另,加入接收方處理數據的速度跟不上接收數據的速度,緩存就會被占滿,從而導致接收窗口為0。
2.我如何在包里看出發送窗口的大小呢?
很遺憾,沒有簡單的辦法。因為,當發送窗口是由接收窗口決定的時候,我們還可以通過“window size:”的值來判斷。而當它由網絡因素決定的時候,事情就會變得非常復雜。
3.發送窗口和MSS有什么關系?
發送窗口決定了一口氣能發多少字節,而MSS決定了這些字節要分多少個包發完。舉個例子,在發送窗口為16000字節的情況下,如果MSS為1000字節,那就需要發送16000/1000=16個包;
4.發送方在一個窗口里發出n個包,是不是就能收到n個確認包?
不一定,確認包一般會少一些。由于TCP可以累積起來確認,所以當收到多個包的時候,只需要確認最后一個就可以了。
5.經常聽人說“TCP Window Scale”這個概念,他究竟和接收窗口有什么關系呢?
在TCP剛被發明的時候,全世界的網絡貸款都很小,所以最大接收窗口被定義為65535字節。隨著硬件的革命性進步,65535字節已經成為性能瓶頸了。

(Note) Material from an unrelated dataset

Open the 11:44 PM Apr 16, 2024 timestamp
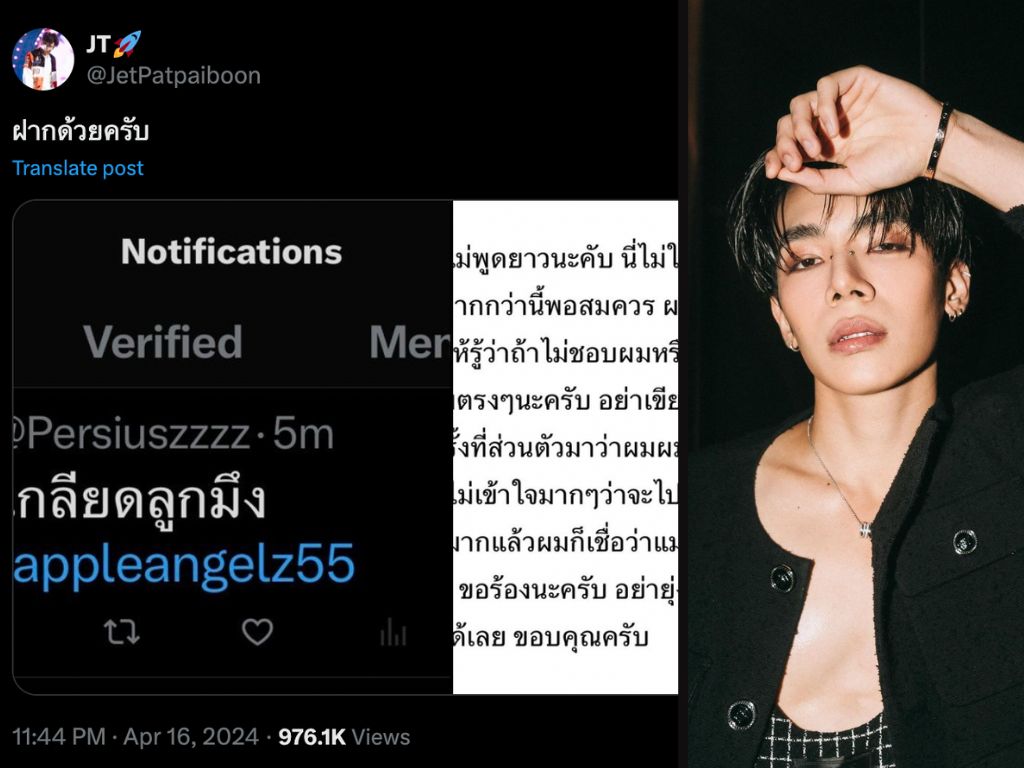The image size is (1024, 768). (135, 737)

怎么樣才能擴展呢?TCP頭中只給接受窗口溜了16bit,肯定無法突破65535字節的。
1992年的RFC1323中提出一個解決方案,就是在三次我我握手中,增加Window Scale信息放到TCP頭之外的Options中(也就不需要修改TCP頭的設計)。Window Scale的作用是向對方聲明一個Shift count ,我們把它作為2的指數,再乘以TCP頭中定義的接收窗口,就得到真正的TCP接收窗口了。如果IP A告訴IP B說它的Shift count是5。2^5等于32,這就意味著以后的(此次三次握手之后)IP A聲明的接收窗口要乘以32才是真正的接收窗口值。
要注意Wireshark是根據Shift count計算出這個Win的數值,如果Wireshark抓包是沒有抓到三次握手,Wireshark就不知道怎么計算了,所以有時候我們會看到莫名的一些很小的接收窗口值。還有些時候是防火墻識別不了Window Scale,因此對方無法獲得Shift count,最終導致嚴重的性能問題。